* **Provided information**:
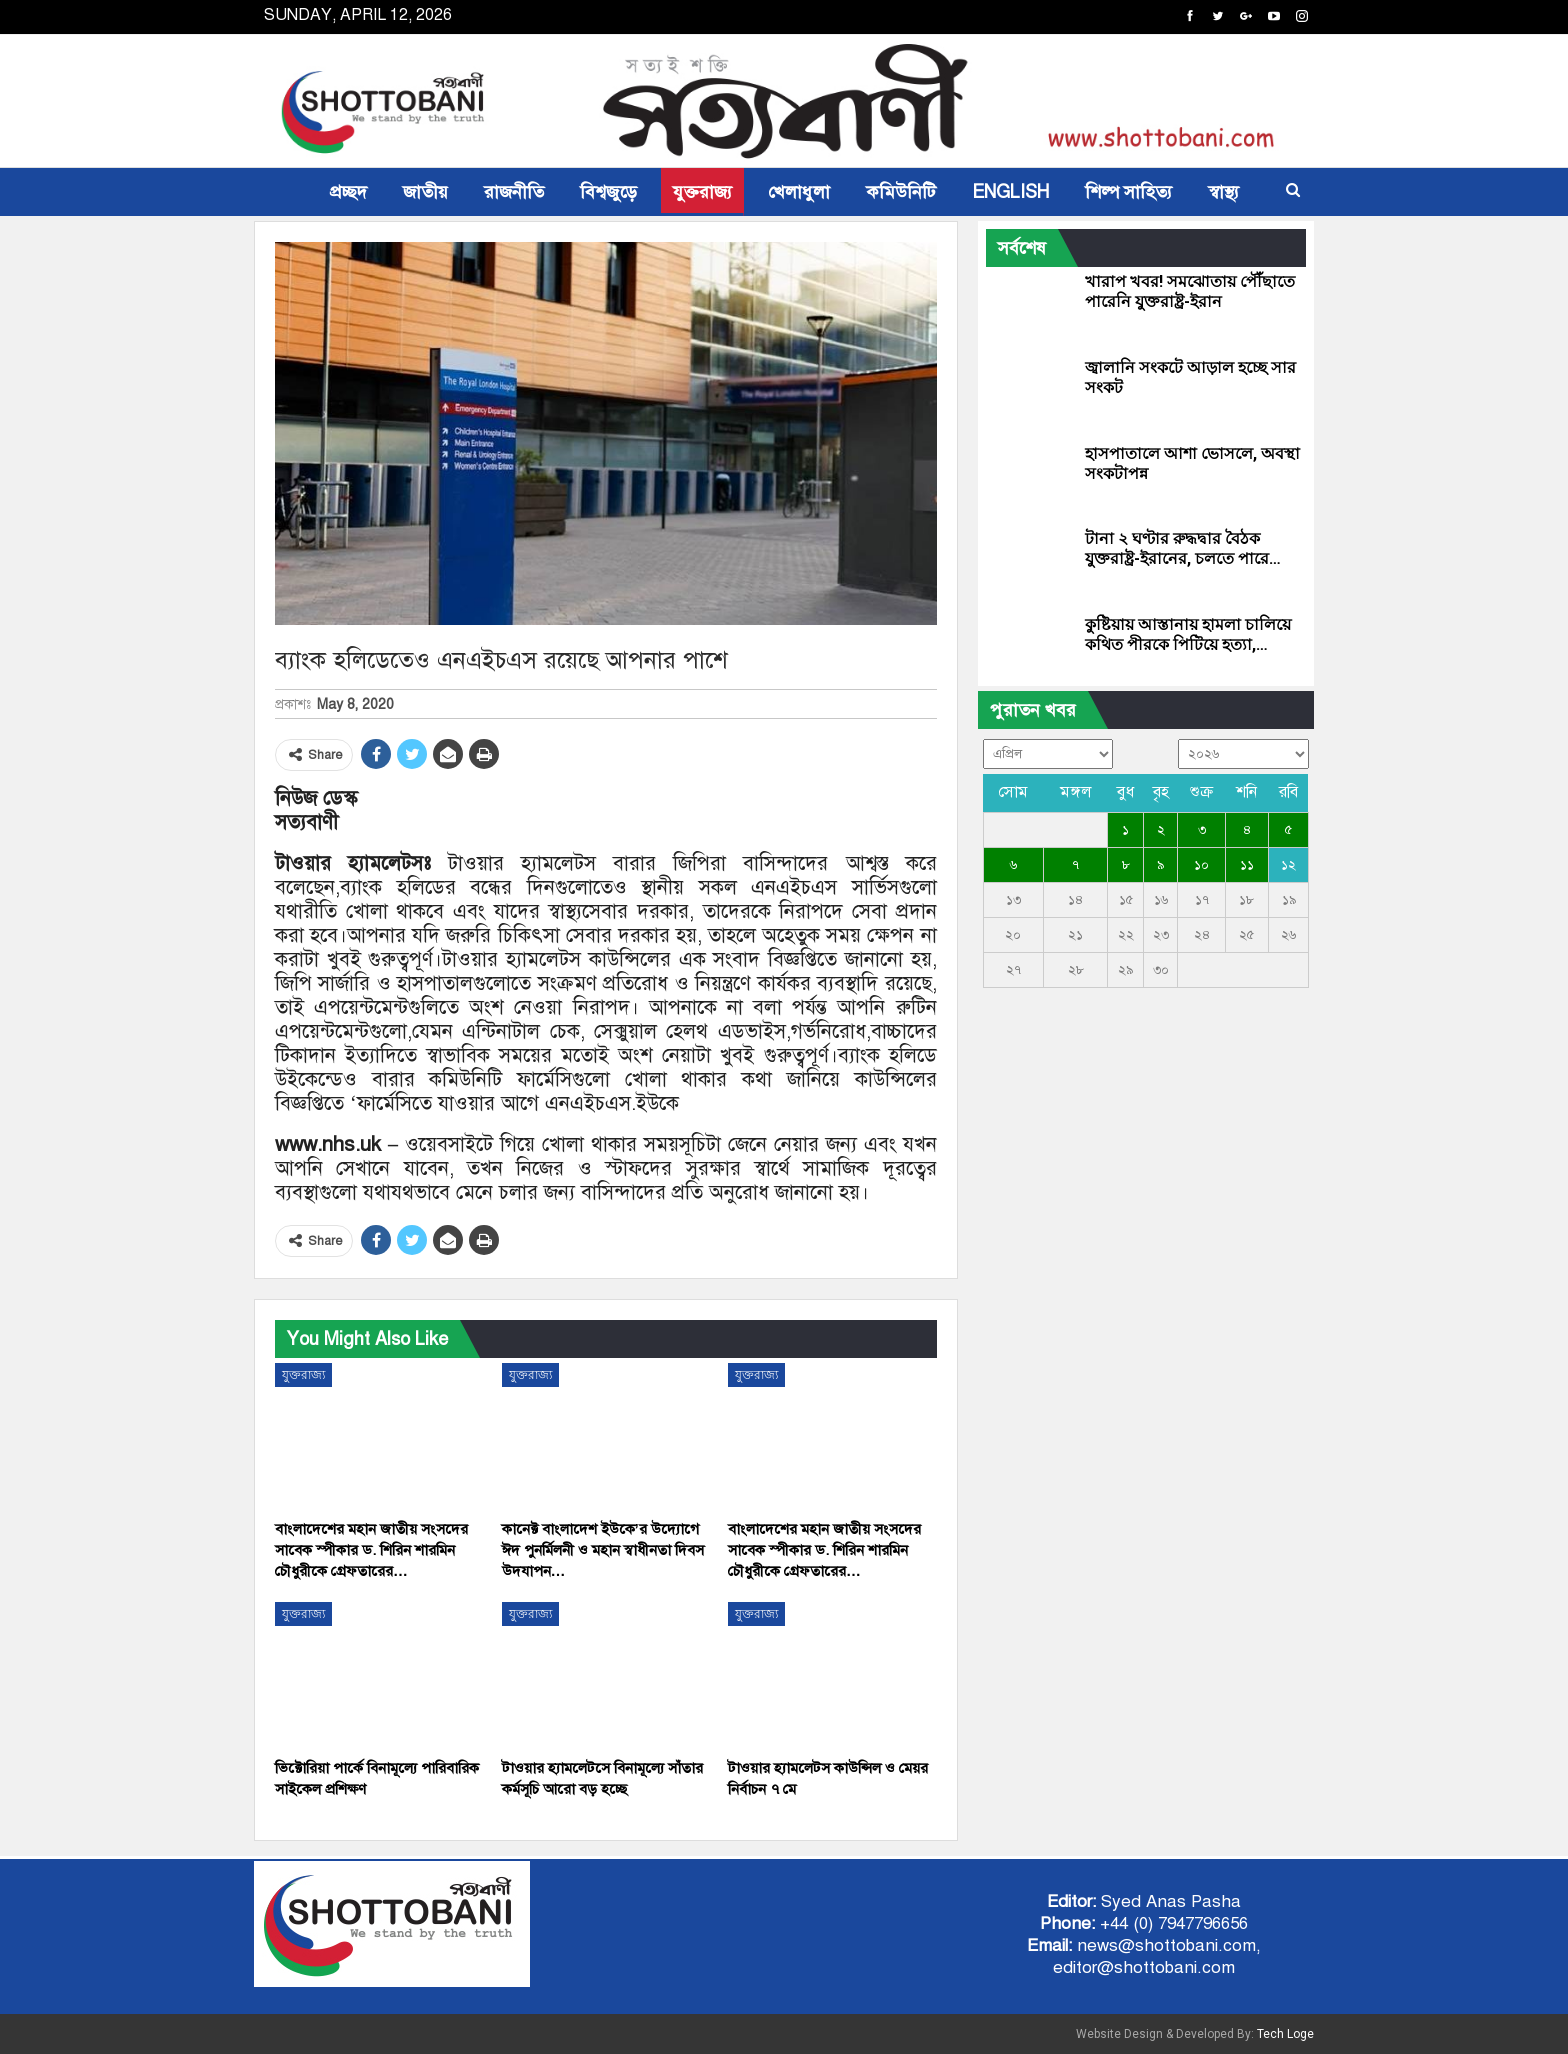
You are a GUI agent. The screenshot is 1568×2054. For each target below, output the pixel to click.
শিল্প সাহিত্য (1128, 192)
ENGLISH (1010, 192)
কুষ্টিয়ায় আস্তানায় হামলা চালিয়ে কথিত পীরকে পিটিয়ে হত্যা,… (1188, 634)
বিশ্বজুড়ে (608, 192)
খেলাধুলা (799, 192)
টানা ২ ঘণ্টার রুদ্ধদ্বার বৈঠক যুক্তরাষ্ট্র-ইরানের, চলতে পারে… (1183, 548)
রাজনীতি (514, 192)
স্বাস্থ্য (1223, 192)
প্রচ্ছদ (348, 192)
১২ (1288, 865)
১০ (1201, 865)
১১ (1247, 865)
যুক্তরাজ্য (702, 192)
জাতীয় (425, 192)
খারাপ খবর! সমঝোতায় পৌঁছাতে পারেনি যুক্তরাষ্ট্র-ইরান (1190, 291)
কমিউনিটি (901, 192)
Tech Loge (1285, 2034)
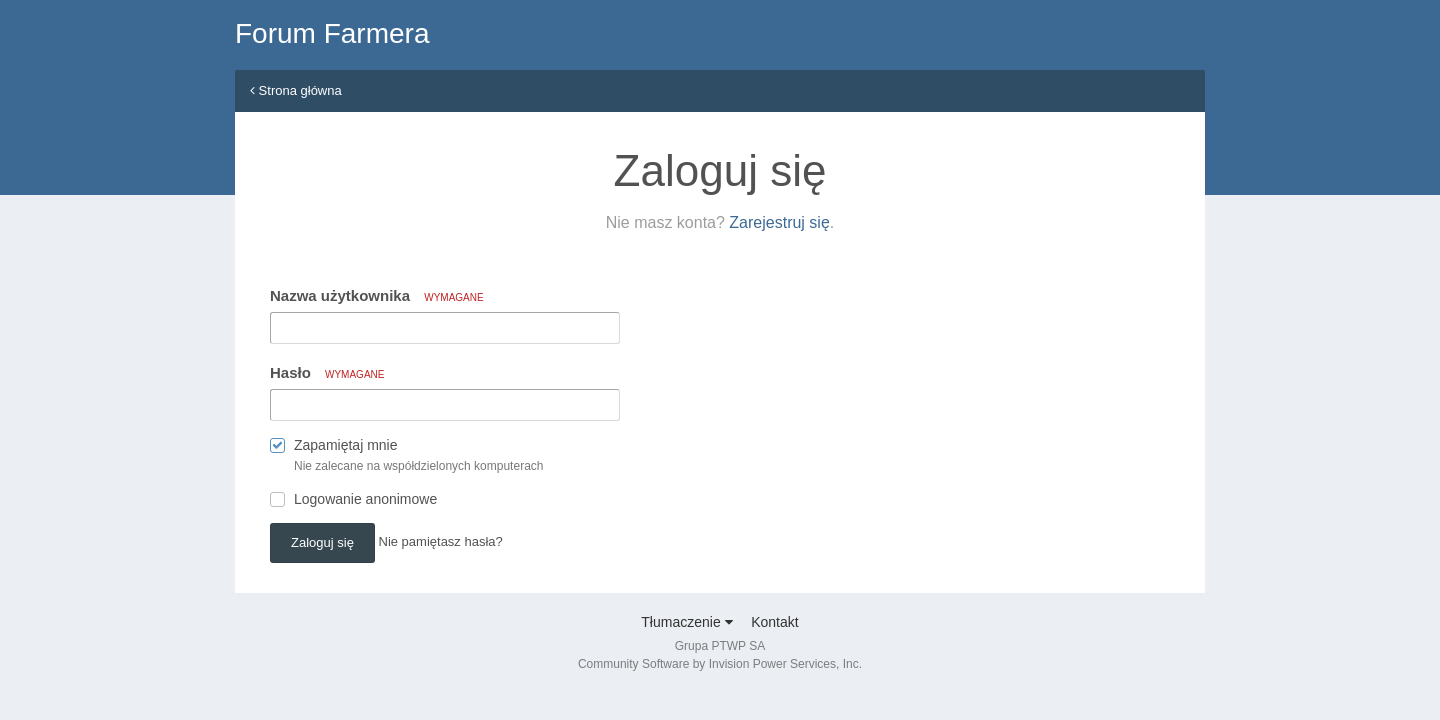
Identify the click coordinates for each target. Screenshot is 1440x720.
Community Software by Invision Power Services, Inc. (720, 664)
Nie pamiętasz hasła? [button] (441, 541)
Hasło (327, 372)
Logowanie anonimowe (365, 499)
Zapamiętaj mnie (346, 445)
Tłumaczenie (686, 622)
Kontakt (774, 622)
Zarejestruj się (779, 222)
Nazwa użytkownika (377, 295)
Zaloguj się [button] (322, 542)
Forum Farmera (332, 33)
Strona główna (296, 90)
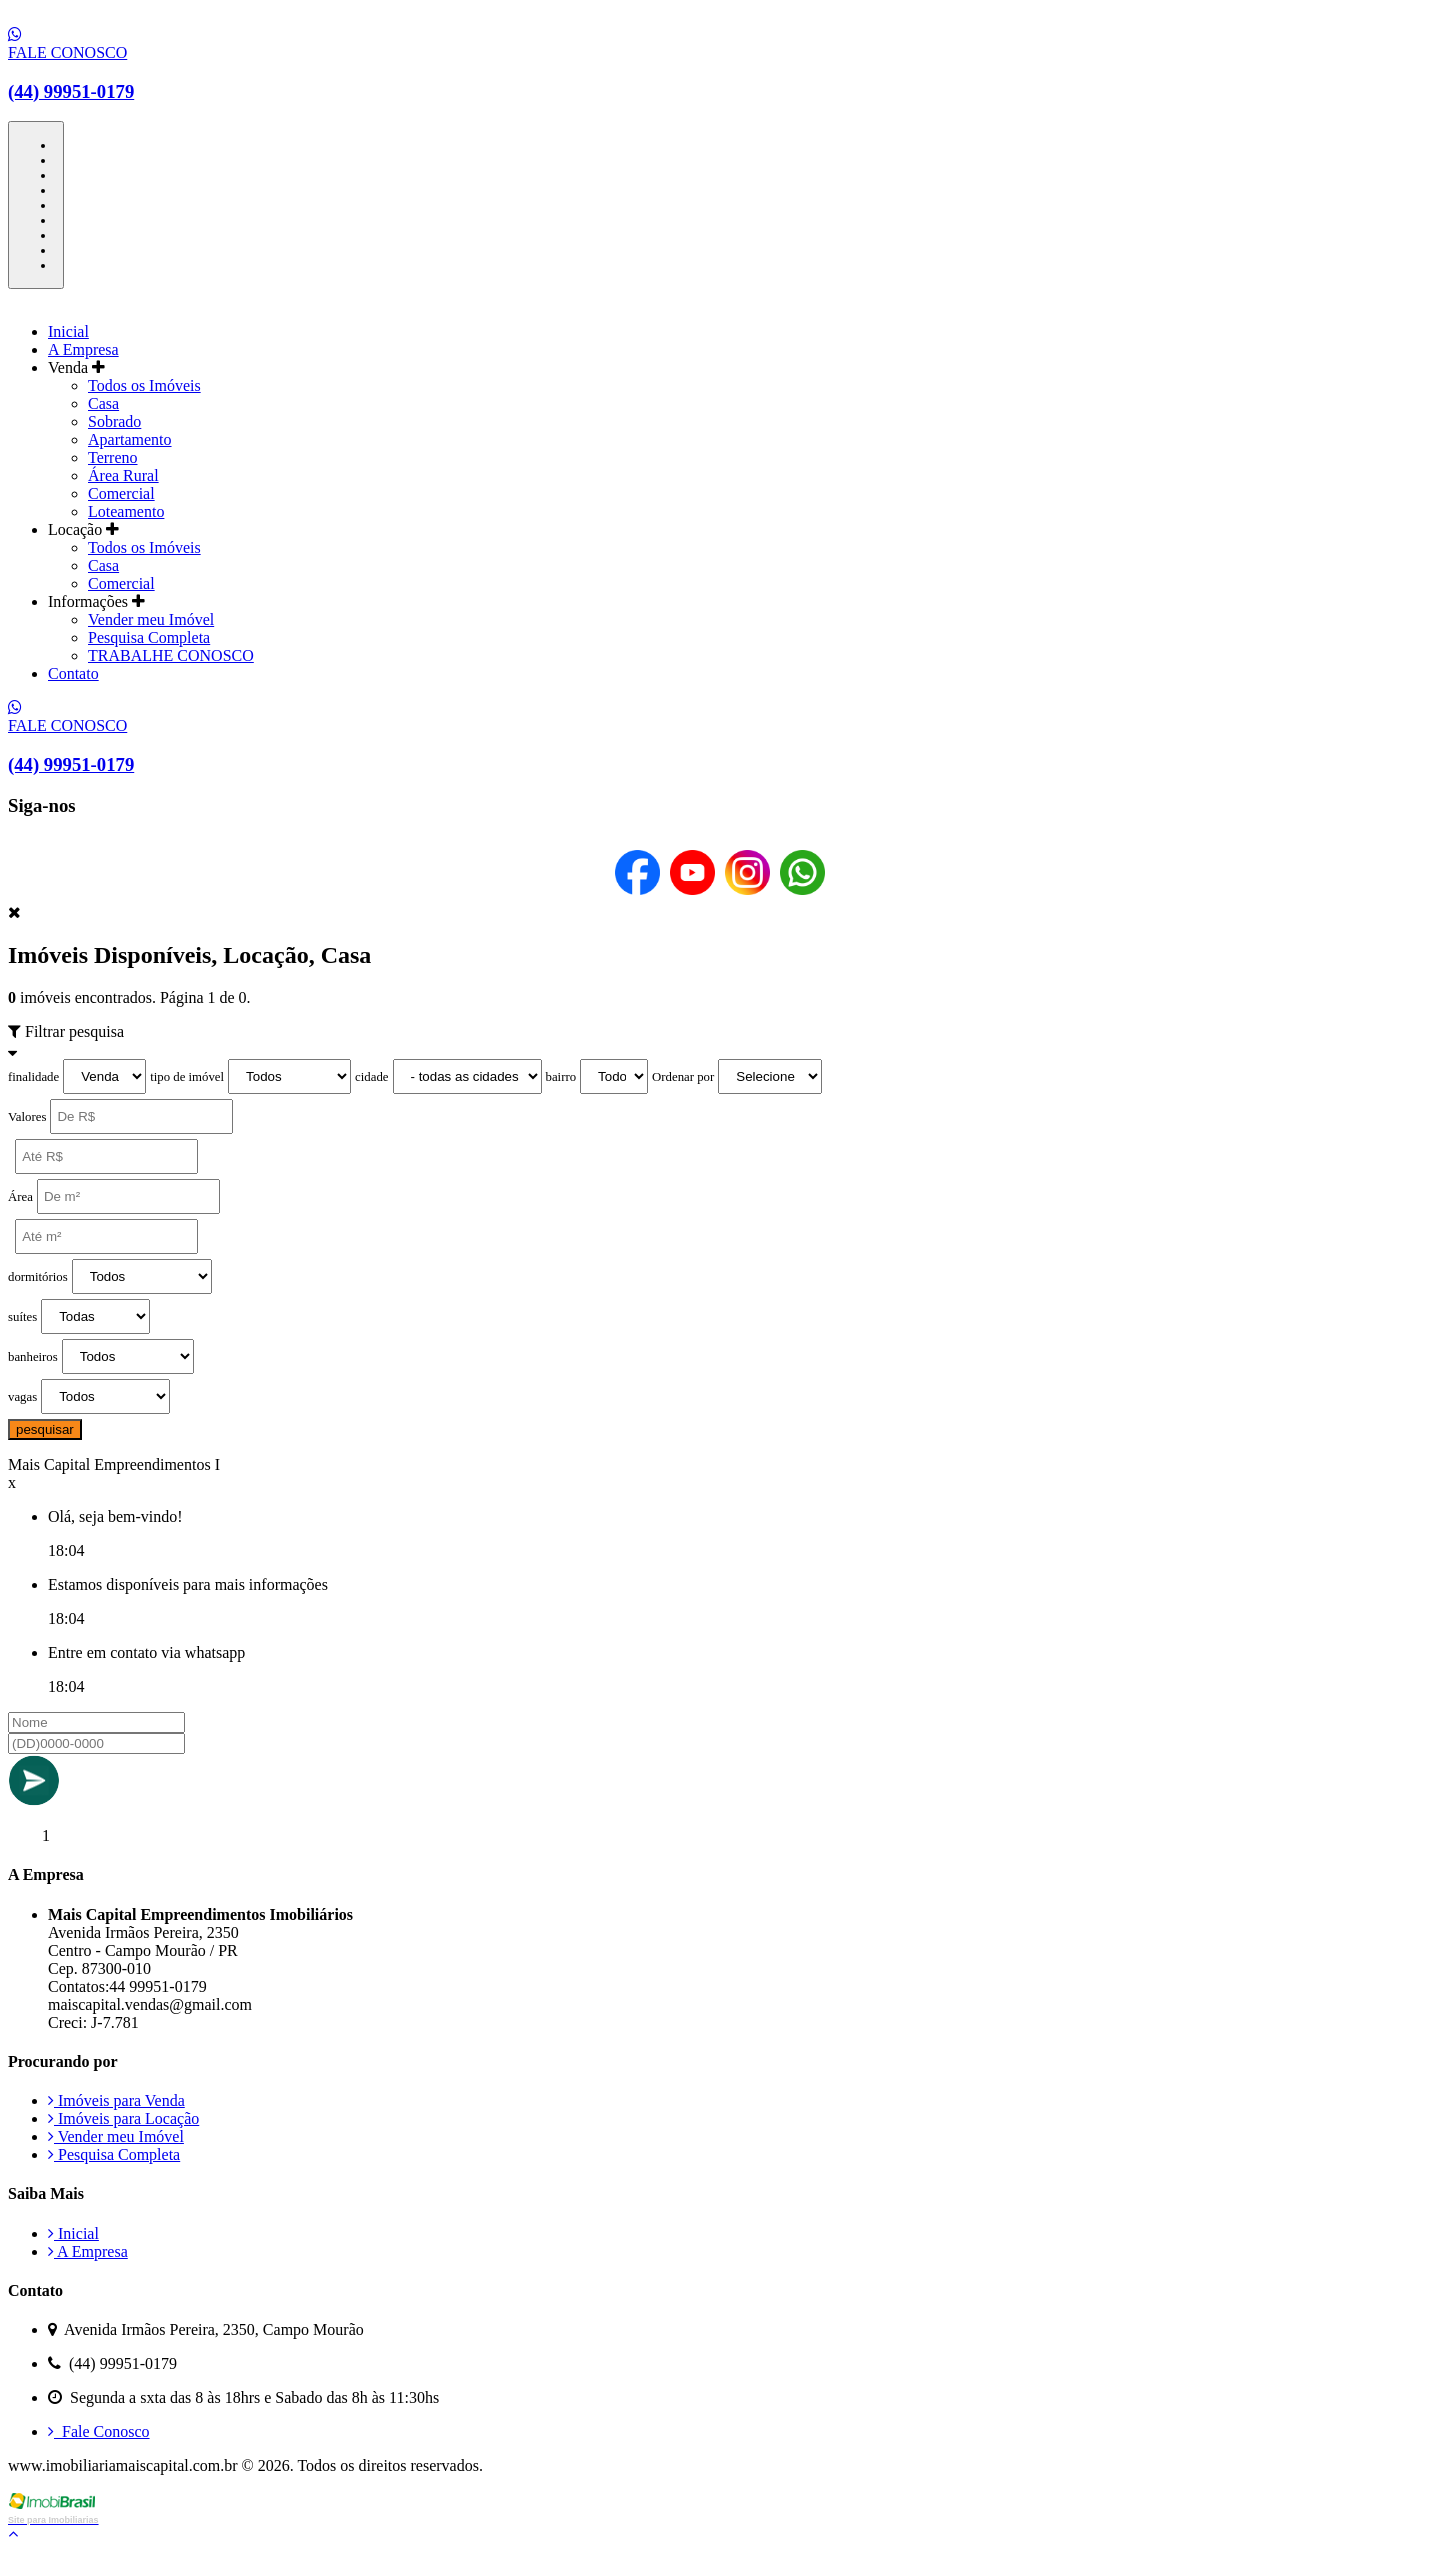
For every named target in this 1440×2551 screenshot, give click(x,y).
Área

* **Given task**:
Rewrite the records above with every "target" changed to "item" and nothing else altered. Omit the pictures.

* **The answer**:
You are a GUI agent. The screenshot is 1568×2054. For each item below, output the pixel to click.
শিল্প সাহিত্য (1128, 192)
ENGLISH (1010, 192)
কুষ্টিয়ায় আস্তানায় হামলা চালিয়ে কথিত পীরকে পিটিয়ে হত্যা,… (1188, 634)
বিশ্বজুড়ে (608, 192)
খেলাধুলা (799, 192)
টানা ২ ঘণ্টার রুদ্ধদ্বার বৈঠক যুক্তরাষ্ট্র-ইরানের, চলতে পারে… (1183, 548)
রাজনীতি (514, 192)
স্বাস্থ্য (1223, 192)
প্রচ্ছদ (348, 192)
১২ (1288, 865)
১০ (1201, 865)
১১ (1247, 865)
যুক্তরাজ্য (702, 192)
জাতীয় (425, 192)
খারাপ খবর! সমঝোতায় পৌঁছাতে পারেনি যুক্তরাষ্ট্র-ইরান (1190, 291)
কমিউনিটি (901, 192)
Tech Loge (1285, 2034)
Identify the click coordinates for each item. Screenshot is 1440x720.
Community Software by Invision Power Services, Inc. (720, 664)
Nie pamiętasz hasła? [button] (441, 541)
Hasło (327, 372)
Logowanie anonimowe (365, 499)
Zapamiętaj mnie (346, 445)
Tłumaczenie (686, 622)
Kontakt (774, 622)
Zarejestruj się (779, 222)
Nazwa użytkownika (377, 295)
Zaloguj się [button] (322, 542)
Forum Farmera (332, 33)
Strona główna (296, 90)
For every named item in this 1440×2551 screenshot, give click(x,y).
Área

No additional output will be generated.